杳さんのこのご努力によって、より多くの方々が瀬崎氏の生きざまを
知る手がかりとなるといいですね。

杳さんのこの評伝の出版に賭ける見えない強い力と一途な気持ちに
エールを送り、無事にご出版の栄をになわれますことを心よりお祈り
致します。

ところで、お父様のご容態がお悪いとお聞きしました。
どうぞ、お大事になさって下さいませ。


「瀬崎晴夫生誕100年 スウェーデンで記念展 〜紫色のモヤに魅せられ〜 」
 . . . に、継続記事を掲載(2007年10月17日付神戸新聞記事とも)



こちらは、8月29日に神戸新聞に掲載された評伝出版について書かれた記事です。
 . . . . ◆戦乱越えた日高の画家 瀬崎晴夫 没後30年
 . . . . . . . . . 神戸の平野さん評伝出版へ

 王立アカデミー会員に選ばれるなどスウェーデンで高く評価されながら、日本では謎に包まれている兵庫県日高町(現豊岡市)出身の洋画家・瀬崎晴夫(一九〇七-七七)の画業が、神戸市灘区の著述業、平野杳(よう)さん(57)の二十年来の調査で浮かび上がってきた。時代に翻弄(ほんろう)された前半生から北欧の自然に溶け込むような最期まで、丹念に足跡をたどった。平野さんは、北欧の雪景が描かれた晩年の作品に、瀬崎の古里・但馬の自然を重ね合わせる。(田中伸明)
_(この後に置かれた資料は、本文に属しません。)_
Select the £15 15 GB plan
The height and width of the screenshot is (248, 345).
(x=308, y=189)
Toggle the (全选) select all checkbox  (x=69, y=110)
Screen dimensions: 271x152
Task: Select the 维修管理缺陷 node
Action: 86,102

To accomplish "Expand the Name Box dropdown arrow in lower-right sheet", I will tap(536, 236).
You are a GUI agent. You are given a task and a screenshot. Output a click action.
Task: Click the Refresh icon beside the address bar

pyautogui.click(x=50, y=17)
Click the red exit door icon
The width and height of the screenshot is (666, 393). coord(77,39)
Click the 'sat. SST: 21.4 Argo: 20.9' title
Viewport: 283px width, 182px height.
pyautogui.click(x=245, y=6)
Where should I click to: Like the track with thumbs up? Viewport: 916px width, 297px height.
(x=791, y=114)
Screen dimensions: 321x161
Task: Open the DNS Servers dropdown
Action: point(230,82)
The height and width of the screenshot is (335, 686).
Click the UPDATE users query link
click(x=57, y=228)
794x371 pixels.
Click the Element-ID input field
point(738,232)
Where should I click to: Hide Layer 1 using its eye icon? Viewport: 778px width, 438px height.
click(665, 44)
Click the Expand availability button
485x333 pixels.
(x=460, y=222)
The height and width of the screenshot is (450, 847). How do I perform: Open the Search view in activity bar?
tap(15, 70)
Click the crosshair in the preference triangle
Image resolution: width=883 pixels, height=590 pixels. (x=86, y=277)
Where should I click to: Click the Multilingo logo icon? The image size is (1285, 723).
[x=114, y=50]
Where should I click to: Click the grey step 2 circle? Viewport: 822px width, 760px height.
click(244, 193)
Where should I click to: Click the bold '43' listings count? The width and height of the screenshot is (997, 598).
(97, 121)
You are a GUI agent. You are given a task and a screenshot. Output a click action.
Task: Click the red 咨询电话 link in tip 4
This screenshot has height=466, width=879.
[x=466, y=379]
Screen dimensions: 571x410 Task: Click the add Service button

 瀬崎は、旧制豊岡中(現豊岡高)、御影師範学校を経て、二七年に芦屋市の精道小の教諭に。二九年にパリに渡り、著名な公募展に入選を重ねたが、第二次大戦の戦乱を避け、四二年にスウェーデンに移った。移住後は一度も日本に帰ることなく、三十年前の八月二十八日に亡くなった。九月十二日は生誕から丸百年に当たる。
 平野さんは二十三年前、図書館で日高町史を閲覧していて、初めて同郷の画家・瀬崎を知った。一枚だけ掲載されていた、海岸風景を描いた作品の「寂しさ」にひかれ、足跡をたどり始めた。 関係者から入手した書簡や日記には、異国での波乱に富んだ生活がつづられていた。大戦下のパリでは、日本軍のため暗号解読に携わり、戦後のスウェーデンでは「スパイ」と疑われ、旅行先まで尾行された。共同通信社の通信員も務めた。
 平野さんは、瀬崎の晩年を追って九四年と二〇〇四年に計三度、スウェーデンを訪ねた。瀬崎の友人宅で、死の五カ月前に描かれた雪景に出合ったとき、感動で胸を締め付けられたという。
 「どんより暗く、じめじめして、それでいてどこか温かい但馬の冬景色そのものだった。彼は北欧の自然に古里を見たのではないか」
 パリ時代の明るい色彩に比べ、晩年の作品は淡く、渋い色調に変わっていく。「スウェーデンの色そのもの」とも「日本的」とも評された。平野さんは「毎日自然に謙虚に向き合い、死の直前まで制作に打ち込む毎日だった」とみる。
 四百字詰め原稿用紙で三百六十枚分の評伝にまとめ、出版を目指している。内容の一部を平野さんのホームページで紹介している。http://www.kcc.zaq.ne.jp/dfbvj609/

画風確立知る手だてに 
 兵庫県立美術館の河崎晃一学芸員(近代日本美術史)の話

 瀬崎は欧州に永住した珍しい画家だが、県内の美術館でさえ追いきれていない。平野さんの研究は、瀬崎の透明な画風がどういう生きざまを経て確立されたのか、知る手がかりになる。